▶ [TASK BRIEF]: Repeat every record below exactly as it appears.
--- START ---
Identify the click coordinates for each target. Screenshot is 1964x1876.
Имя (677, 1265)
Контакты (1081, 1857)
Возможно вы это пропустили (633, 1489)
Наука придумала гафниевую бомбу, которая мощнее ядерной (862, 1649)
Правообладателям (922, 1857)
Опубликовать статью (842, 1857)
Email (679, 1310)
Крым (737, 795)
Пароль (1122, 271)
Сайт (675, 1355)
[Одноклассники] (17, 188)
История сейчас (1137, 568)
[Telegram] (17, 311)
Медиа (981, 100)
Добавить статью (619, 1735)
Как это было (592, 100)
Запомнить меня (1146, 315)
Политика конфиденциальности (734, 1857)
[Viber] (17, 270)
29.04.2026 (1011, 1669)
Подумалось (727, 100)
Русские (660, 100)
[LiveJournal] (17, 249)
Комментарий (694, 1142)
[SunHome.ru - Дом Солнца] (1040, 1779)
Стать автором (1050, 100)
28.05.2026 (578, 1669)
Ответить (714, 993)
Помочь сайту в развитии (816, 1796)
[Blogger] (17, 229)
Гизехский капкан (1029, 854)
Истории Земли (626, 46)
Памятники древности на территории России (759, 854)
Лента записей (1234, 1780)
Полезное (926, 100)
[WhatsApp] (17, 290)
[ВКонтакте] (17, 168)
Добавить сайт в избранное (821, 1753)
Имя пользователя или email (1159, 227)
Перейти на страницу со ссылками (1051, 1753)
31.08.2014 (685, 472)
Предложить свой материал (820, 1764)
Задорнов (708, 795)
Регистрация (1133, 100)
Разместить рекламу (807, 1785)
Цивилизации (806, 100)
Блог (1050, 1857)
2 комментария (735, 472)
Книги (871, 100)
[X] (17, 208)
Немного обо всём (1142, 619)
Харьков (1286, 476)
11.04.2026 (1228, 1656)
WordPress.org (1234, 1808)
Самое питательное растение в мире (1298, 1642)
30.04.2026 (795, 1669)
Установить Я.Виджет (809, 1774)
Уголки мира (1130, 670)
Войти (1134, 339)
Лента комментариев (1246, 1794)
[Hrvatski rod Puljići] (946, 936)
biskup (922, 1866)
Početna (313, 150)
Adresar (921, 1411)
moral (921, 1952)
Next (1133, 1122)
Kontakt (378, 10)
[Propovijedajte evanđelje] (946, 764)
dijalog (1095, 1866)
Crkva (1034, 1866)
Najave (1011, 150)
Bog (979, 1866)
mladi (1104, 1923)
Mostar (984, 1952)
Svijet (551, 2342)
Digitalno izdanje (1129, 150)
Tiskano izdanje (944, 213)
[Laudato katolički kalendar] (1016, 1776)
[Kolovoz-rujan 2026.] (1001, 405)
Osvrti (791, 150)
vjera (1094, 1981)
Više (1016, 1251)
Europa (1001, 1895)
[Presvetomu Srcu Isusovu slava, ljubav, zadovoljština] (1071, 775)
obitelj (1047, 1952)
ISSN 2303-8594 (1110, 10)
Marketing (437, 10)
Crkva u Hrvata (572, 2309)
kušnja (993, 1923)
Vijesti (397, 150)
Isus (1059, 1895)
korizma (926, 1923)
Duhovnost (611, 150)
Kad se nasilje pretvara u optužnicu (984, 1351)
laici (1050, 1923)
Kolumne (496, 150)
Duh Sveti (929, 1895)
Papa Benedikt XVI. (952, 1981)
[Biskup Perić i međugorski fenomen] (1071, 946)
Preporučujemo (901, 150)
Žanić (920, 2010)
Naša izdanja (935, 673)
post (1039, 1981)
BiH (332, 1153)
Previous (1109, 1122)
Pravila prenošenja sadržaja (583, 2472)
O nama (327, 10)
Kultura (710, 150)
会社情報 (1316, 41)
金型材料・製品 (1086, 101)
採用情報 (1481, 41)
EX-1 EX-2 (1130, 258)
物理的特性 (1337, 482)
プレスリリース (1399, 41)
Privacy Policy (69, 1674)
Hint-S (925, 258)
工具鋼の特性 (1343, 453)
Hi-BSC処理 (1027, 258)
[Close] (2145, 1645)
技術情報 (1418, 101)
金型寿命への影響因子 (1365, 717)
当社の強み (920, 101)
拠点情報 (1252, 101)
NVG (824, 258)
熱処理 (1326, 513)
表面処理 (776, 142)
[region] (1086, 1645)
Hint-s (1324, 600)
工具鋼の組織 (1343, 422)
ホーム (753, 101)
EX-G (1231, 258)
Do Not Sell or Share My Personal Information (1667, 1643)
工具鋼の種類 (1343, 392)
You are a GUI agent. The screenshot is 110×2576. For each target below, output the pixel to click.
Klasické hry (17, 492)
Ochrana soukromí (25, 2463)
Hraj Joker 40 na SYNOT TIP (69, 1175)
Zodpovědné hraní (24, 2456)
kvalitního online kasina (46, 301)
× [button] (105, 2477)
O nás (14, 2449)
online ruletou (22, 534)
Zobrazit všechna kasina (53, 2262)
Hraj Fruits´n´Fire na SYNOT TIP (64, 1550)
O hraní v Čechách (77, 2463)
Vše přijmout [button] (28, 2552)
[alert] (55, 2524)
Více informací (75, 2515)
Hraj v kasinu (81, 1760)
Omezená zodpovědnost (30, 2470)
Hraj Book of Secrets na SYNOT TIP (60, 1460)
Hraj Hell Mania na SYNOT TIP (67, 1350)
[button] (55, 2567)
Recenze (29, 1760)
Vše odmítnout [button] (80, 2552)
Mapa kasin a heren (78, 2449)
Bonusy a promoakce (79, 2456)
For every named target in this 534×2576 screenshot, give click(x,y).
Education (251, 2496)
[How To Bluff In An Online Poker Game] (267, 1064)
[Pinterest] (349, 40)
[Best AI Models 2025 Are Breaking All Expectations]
--- END ---
▶ [OUTPUT]:
Identify the click coordinates for each target. Screenshot is 1964x1876.
Имя (677, 1265)
Контакты (1081, 1857)
Возможно вы это пропустили (633, 1489)
Наука придумала гафниевую бомбу, которая мощнее ядерной (862, 1649)
Правообладателям (922, 1857)
Опубликовать статью (842, 1857)
Email (679, 1310)
Крым (737, 795)
Пароль (1122, 271)
Сайт (675, 1355)
[Одноклассники] (17, 188)
История сейчас (1137, 568)
[Telegram] (17, 311)
Медиа (981, 100)
Добавить статью (619, 1735)
Как это было (592, 100)
Запомнить меня (1146, 315)
Политика конфиденциальности (734, 1857)
[Viber] (17, 270)
29.04.2026 (1011, 1669)
Подумалось (727, 100)
Русские (660, 100)
[LiveJournal] (17, 249)
Комментарий (694, 1142)
[SunHome.ru - Дом Солнца] (1040, 1779)
Стать автором (1050, 100)
28.05.2026 (578, 1669)
Ответить (714, 993)
Помочь сайту в развитии (816, 1796)
[Blogger] (17, 229)
Гизехский капкан (1029, 854)
Истории Земли (626, 46)
Памятники древности на территории России (759, 854)
Лента записей (1234, 1780)
Полезное (926, 100)
[WhatsApp] (17, 290)
[ВКонтакте] (17, 168)
Добавить сайт в избранное (821, 1753)
Имя пользователя или email (1159, 227)
Перейти на страницу со ссылками (1051, 1753)
31.08.2014 (685, 472)
Предложить свой материал (820, 1764)
Задорнов (708, 795)
Регистрация (1133, 100)
Разместить рекламу (807, 1785)
Цивилизации (806, 100)
Блог (1050, 1857)
2 комментария (735, 472)
Книги (871, 100)
[X] (17, 208)
Немного обо всём (1142, 619)
Харьков (1286, 476)
11.04.2026 (1228, 1656)
WordPress.org (1234, 1808)
Самое питательное растение в мире (1298, 1642)
30.04.2026 (795, 1669)
Установить Я.Виджет (809, 1774)
Уголки мира (1130, 670)
Войти (1134, 339)
Лента комментариев (1246, 1794)
[Hrvatski rod Puljići] (946, 936)
biskup (922, 1866)
Početna (313, 150)
Adresar (921, 1411)
moral (921, 1952)
Next (1133, 1122)
Kontakt (378, 10)
[Propovijedajte evanđelje] (946, 764)
dijalog (1095, 1866)
Crkva (1034, 1866)
Najave (1011, 150)
Bog (979, 1866)
mladi (1104, 1923)
Mostar (984, 1952)
Svijet (551, 2342)
Digitalno izdanje (1129, 150)
Tiskano izdanje (944, 213)
[Laudato katolički kalendar] (1016, 1776)
[Kolovoz-rujan 2026.] (1001, 405)
Osvrti (791, 150)
vjera (1094, 1981)
Više (1016, 1251)
Europa (1001, 1895)
[Presvetomu Srcu Isusovu slava, ljubav, zadovoljština] (1071, 775)
obitelj (1047, 1952)
ISSN 2303-8594 (1110, 10)
Marketing (437, 10)
Crkva u Hrvata (572, 2309)
kušnja (993, 1923)
Vijesti (397, 150)
Isus (1059, 1895)
korizma (926, 1923)
Duhovnost (611, 150)
Kad se nasilje pretvara u optužnicu (984, 1351)
laici (1050, 1923)
Kolumne (496, 150)
Duh Sveti (929, 1895)
Papa Benedikt XVI. (952, 1981)
[Biskup Perić i međugorski fenomen] (1071, 946)
Preporučujemo (901, 150)
Žanić (920, 2010)
Naša izdanja (935, 673)
post (1039, 1981)
BiH (332, 1153)
Previous (1109, 1122)
Pravila prenošenja sadržaja (583, 2472)
O nama (327, 10)
Kultura (710, 150)
会社情報 (1316, 41)
金型材料・製品 (1086, 101)
採用情報 (1481, 41)
EX-1 EX-2 (1130, 258)
物理的特性 (1337, 482)
プレスリリース (1399, 41)
Privacy Policy (69, 1674)
Hint-S (925, 258)
工具鋼の特性 (1343, 453)
Hi-BSC処理 (1027, 258)
[Close] (2145, 1645)
技術情報 (1418, 101)
金型寿命への影響因子 (1365, 717)
当社の強み (920, 101)
拠点情報 (1252, 101)
NVG (824, 258)
熱処理 (1326, 513)
表面処理 (776, 142)
[region] (1086, 1645)
Hint-s (1324, 600)
工具鋼の組織 (1343, 422)
ホーム (753, 101)
EX-G (1231, 258)
Do Not Sell or Share My Personal Information (1667, 1643)
工具鋼の種類 (1343, 392)
You are a GUI agent. The screenshot is 110×2576. For each target below, output the pixel to click.
Klasické hry (17, 492)
Ochrana soukromí (25, 2463)
Hraj Joker 40 na SYNOT TIP (69, 1175)
Zodpovědné hraní (24, 2456)
kvalitního online kasina (46, 301)
× [button] (105, 2477)
O nás (14, 2449)
online ruletou (22, 534)
Zobrazit všechna kasina (53, 2262)
Hraj Fruits´n´Fire na SYNOT TIP (64, 1550)
O hraní v Čechách (77, 2463)
Vše přijmout [button] (28, 2552)
[alert] (55, 2524)
Více informací (75, 2515)
Hraj v kasinu (81, 1760)
Omezená zodpovědnost (30, 2470)
Hraj Book of Secrets na SYNOT TIP (60, 1460)
Hraj Hell Mania na SYNOT TIP (67, 1350)
[button] (55, 2567)
Recenze (29, 1760)
Vše odmítnout [button] (80, 2552)
Mapa kasin a heren (78, 2449)
Bonusy a promoakce (79, 2456)
For every named target in this 534×2576 screenshot, give click(x,y).
Education (251, 2496)
[How To Bluff In An Online Poker Game] (267, 1064)
[Pinterest] (349, 40)
[Best AI Models 2025 Are Breaking All Expectations]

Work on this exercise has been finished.